La monstruosa casa también tenía su monstruoso archivo, en que además de poder encontrar cartas de Diaghilev, de madame de Noailles, de Sarah Bernhardt, de Mallarmé o de Proust, también se podían hallar las cartas de un tal Leos Cuturrufa, un asesino pervertido que decía que en la poza fecal de Menilmontant las más bellas se hacían un baño de mierda que las embellecía aún más hasta hacerlas irresistibles, que en rituales endemoniados se consumía un bebé de pocos meses asado vivo a la parrilla, describía también cómo se viola a una virgen con un calabacín ahuecado y seco, relleno de hormigas carnívoras, o cómo existían pastelillos de hachís mezclados con el menstruo de las cortesanas o de las aristócratas famosas, etc. Desde luego no había vida sin exageración para Lambert. Estas cartas aumentaban la locura del ya medio loco Lambert y a nuestro narrador, recién salido de la adolescencia, le causaban pesadillas:
- Cuturrufa quería cortarme el pito para servírsele asado y acaramelado a otro degustador de élite.
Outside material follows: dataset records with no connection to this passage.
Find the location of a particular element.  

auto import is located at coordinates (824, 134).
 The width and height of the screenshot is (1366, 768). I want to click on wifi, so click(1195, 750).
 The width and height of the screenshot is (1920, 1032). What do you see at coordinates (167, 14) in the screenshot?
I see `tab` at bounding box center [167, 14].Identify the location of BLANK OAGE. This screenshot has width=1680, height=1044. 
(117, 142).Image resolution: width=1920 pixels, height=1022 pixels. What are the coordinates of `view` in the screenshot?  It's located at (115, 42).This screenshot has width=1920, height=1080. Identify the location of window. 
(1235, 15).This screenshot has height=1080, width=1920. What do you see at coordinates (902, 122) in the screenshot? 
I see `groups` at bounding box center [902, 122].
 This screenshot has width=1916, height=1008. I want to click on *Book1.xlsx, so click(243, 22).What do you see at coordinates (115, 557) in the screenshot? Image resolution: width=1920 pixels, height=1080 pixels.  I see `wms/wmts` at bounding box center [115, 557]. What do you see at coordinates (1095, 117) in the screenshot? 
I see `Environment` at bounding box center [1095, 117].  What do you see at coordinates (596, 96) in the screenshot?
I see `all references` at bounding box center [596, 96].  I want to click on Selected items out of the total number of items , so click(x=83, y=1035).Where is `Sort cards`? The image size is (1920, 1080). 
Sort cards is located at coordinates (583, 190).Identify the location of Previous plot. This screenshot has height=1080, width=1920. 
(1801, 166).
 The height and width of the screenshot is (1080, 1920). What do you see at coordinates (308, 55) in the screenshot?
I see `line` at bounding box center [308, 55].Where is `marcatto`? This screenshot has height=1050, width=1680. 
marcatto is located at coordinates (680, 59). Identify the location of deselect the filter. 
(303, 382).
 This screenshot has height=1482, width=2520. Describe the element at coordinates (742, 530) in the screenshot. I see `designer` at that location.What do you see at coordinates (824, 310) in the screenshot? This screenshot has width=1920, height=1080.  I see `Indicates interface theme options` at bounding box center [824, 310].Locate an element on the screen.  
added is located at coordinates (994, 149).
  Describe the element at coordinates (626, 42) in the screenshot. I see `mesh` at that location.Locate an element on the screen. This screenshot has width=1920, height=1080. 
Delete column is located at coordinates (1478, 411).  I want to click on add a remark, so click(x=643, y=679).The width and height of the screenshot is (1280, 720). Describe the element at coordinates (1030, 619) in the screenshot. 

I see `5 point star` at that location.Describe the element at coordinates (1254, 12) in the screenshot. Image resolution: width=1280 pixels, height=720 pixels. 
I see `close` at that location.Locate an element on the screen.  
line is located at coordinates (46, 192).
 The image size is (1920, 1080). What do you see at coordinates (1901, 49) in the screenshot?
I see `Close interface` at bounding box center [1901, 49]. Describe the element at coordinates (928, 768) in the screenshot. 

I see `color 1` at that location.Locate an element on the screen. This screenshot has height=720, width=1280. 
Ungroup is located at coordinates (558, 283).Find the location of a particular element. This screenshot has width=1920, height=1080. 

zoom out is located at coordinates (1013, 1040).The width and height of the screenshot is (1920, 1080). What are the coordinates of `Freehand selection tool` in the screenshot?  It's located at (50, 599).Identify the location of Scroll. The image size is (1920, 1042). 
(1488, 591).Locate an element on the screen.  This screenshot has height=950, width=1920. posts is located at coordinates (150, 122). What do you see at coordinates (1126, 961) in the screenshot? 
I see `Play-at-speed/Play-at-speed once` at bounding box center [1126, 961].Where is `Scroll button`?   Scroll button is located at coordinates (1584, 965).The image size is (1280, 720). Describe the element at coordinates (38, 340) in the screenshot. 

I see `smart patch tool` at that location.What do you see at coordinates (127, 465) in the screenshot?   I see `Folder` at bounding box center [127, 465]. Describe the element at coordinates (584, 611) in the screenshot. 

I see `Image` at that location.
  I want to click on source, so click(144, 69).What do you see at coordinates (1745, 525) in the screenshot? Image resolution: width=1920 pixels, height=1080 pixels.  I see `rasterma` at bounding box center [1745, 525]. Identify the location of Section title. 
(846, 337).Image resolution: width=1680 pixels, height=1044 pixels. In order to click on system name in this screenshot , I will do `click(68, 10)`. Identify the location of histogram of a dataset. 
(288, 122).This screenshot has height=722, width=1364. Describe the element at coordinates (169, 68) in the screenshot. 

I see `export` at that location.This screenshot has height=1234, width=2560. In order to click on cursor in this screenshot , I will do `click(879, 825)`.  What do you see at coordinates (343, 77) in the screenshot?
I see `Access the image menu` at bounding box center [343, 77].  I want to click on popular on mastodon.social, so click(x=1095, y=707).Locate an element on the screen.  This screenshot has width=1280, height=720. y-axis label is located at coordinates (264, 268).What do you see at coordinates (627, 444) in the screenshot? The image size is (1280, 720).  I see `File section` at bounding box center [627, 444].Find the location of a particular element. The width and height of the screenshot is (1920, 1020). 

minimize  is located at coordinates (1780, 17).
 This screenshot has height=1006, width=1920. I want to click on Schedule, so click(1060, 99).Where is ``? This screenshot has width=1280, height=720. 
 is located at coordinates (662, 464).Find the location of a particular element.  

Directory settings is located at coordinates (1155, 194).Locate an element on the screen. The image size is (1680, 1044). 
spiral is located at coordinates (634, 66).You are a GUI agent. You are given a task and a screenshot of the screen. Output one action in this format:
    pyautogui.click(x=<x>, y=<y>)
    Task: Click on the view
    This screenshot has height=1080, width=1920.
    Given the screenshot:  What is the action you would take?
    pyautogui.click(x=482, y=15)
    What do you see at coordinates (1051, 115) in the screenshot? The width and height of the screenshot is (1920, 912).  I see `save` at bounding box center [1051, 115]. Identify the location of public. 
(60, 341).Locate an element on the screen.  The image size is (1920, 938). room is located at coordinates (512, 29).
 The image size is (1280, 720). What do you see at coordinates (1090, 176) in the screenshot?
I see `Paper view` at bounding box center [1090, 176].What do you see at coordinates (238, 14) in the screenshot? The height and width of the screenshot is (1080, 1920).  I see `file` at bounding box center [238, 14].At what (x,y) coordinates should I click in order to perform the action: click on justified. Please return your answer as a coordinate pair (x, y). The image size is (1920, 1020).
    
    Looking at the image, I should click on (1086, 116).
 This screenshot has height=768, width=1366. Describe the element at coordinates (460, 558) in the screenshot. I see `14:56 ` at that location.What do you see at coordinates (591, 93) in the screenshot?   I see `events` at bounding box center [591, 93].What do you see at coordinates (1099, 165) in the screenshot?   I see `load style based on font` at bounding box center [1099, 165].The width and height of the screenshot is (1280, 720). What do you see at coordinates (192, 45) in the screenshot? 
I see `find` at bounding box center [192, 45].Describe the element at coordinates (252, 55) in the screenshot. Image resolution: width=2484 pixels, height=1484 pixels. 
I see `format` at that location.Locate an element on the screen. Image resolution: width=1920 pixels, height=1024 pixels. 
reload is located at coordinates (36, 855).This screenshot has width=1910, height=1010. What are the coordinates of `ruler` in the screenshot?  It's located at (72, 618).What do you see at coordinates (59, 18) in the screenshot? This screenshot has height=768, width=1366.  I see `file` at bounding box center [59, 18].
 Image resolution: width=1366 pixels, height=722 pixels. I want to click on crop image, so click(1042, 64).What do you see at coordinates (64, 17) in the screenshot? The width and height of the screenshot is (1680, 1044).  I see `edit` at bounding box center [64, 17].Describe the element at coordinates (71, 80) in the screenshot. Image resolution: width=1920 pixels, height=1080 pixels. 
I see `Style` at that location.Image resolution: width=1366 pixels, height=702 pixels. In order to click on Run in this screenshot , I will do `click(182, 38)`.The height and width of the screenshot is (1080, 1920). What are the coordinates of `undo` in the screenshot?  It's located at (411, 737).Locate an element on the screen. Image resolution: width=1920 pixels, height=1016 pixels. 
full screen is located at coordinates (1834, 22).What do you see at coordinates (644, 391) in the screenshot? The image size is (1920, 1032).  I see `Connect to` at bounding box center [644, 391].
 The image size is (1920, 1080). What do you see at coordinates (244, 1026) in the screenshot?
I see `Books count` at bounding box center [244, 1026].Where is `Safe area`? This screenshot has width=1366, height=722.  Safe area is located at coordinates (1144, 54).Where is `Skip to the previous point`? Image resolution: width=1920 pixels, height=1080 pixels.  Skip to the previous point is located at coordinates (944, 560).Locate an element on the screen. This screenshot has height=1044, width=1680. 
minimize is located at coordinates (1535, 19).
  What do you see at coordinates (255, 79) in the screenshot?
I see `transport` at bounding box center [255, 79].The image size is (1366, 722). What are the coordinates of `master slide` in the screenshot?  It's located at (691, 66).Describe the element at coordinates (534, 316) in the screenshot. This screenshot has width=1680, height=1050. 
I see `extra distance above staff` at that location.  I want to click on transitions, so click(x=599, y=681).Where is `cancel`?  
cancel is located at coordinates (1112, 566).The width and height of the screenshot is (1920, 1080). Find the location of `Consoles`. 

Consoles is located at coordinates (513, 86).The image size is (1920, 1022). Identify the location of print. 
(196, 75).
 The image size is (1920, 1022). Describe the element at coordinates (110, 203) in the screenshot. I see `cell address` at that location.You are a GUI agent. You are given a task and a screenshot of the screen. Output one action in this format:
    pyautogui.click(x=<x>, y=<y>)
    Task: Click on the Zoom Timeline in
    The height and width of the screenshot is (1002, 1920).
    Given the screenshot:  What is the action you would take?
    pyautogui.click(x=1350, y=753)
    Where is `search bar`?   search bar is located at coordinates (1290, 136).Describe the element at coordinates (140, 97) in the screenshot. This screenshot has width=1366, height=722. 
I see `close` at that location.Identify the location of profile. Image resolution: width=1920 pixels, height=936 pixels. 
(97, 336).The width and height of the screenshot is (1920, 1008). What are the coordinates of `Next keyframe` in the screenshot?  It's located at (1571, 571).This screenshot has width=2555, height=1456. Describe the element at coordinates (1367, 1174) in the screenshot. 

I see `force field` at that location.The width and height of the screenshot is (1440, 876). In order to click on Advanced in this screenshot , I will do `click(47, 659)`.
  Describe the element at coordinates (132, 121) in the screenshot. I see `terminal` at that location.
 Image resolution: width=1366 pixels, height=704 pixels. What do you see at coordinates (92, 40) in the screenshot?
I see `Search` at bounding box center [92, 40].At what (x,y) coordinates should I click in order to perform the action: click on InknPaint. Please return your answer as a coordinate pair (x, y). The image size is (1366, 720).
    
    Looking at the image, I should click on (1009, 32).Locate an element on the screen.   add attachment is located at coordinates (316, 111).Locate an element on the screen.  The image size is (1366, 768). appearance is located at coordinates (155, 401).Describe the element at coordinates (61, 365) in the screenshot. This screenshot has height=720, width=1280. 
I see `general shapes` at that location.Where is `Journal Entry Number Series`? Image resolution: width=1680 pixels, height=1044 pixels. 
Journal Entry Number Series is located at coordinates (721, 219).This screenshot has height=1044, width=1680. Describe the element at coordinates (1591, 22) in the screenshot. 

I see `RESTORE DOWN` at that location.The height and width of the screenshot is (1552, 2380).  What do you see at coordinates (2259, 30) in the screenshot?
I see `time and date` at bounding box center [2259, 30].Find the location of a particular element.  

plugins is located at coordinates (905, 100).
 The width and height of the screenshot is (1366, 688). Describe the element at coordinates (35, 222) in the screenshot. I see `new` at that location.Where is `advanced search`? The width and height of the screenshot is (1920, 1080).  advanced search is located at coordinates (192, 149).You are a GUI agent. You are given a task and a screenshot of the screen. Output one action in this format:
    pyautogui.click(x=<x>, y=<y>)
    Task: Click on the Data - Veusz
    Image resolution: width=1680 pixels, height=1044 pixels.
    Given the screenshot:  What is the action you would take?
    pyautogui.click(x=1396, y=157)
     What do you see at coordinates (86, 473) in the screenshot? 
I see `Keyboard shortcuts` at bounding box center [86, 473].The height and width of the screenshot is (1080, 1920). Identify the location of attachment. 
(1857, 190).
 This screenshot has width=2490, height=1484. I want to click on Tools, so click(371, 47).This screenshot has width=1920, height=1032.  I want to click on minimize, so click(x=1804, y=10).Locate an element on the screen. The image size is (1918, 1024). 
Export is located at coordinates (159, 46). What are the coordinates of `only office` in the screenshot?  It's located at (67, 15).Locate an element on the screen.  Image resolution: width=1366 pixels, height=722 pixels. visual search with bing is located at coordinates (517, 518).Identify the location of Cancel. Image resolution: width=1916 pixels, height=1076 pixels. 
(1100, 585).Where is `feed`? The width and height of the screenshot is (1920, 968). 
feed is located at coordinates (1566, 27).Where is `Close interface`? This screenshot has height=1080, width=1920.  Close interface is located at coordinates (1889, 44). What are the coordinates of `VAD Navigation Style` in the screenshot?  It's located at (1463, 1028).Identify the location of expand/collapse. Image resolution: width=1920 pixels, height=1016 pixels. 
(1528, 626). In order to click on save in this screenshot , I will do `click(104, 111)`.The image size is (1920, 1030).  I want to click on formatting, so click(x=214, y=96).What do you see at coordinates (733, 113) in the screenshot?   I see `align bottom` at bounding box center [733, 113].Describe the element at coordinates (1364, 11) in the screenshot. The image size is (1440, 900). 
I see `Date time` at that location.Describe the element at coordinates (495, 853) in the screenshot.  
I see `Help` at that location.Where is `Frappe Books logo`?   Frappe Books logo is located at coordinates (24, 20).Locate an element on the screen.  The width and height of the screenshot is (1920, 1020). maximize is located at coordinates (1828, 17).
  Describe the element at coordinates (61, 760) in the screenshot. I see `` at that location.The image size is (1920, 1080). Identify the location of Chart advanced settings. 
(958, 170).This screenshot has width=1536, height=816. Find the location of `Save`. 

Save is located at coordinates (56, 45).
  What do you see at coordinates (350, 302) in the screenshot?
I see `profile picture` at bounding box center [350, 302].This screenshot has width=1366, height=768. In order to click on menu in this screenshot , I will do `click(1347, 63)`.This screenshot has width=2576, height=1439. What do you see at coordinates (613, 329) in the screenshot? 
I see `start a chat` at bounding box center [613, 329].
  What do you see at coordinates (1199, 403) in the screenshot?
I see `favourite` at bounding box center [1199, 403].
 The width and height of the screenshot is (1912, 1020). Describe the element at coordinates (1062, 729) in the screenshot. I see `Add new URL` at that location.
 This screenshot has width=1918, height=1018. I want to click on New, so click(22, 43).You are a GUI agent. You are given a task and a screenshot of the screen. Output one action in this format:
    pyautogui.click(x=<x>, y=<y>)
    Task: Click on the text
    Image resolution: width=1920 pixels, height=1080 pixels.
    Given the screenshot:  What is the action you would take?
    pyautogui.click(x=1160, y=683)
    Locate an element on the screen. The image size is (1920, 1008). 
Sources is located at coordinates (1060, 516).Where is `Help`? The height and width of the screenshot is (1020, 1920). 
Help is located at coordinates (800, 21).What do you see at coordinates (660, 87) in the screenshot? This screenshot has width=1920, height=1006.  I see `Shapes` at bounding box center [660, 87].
Por lo demás, el primo Lambert, enfermo de asma, tiene como tratamiento la hipnosis, que le ingresa en otros mundos y en otra existencia comenzada ya, un mundo con cinco lunas y con humanos con seis dedos en las manos y con dos dedos más de frente. Y quizás la explicación de los inadaptados sea precisamente que no son del mundo en que los vemos, que son como turistas del alma despistados. Y el país de Nieva era y es todavía un país de inadaptados, porque nuestra realidad absurda tampoco está regida por claros cánones disparatados. Un país de jueces estupefactos, absolutamente nievanos como personajes, no como trama argumental, que no entienden eso de que los representantes del pueblo tienen que ser inviolables para no ser eliminados por los jueces lacayos de los poderosos, quebrantando así la tradición democrática y casi termilenaria de los tribunos de la plebe. Esta España tenebregosa sí es un país inverosímil, y no la lógica interna de esta novela magistral, con un poder judicial carcomido y prepotente que quiere llevarnos a un decenvirato. El cultísimo Paco Nieva hubiera jugado con la etimología latina de “estupefacto”, que, desde luego, da mucho juego. Esta misma novela es rica en estupores.
- Buenos días, mon petit monsieur.
Esto me encrespó imprudentemente.
- Yo no soy ni petit ni suyo, señora.
Aquel grave registro de mi voz la dejó un poco estupefacta.
(…)
- He tenido un sueño y he estado viviendo en un allá, donde me he dejado todos mis recuerdos de aquí.